The task
From the first line to the last, retype the records exactly and skip the pictures.

Input data
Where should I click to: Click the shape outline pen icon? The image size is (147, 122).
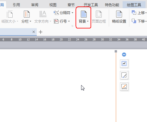[124, 87]
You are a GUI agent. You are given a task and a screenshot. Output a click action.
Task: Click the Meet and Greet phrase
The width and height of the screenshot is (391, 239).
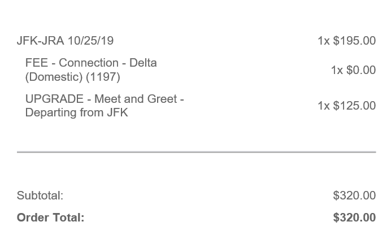tap(136, 99)
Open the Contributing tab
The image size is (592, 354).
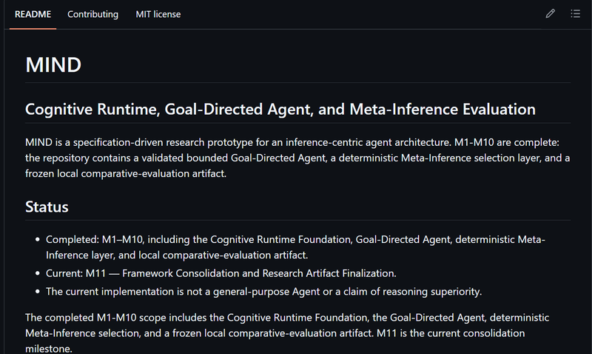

Response below
Where should I click to: Click the shape outline pen icon? The image size is (147, 122).
[124, 87]
You are a GUI agent. You are given a task and a screenshot. Output a click action.
Task: Click the Meet and Greet phrase
The width and height of the screenshot is (391, 239).
tap(136, 99)
Open the Contributing tab
The image size is (592, 354).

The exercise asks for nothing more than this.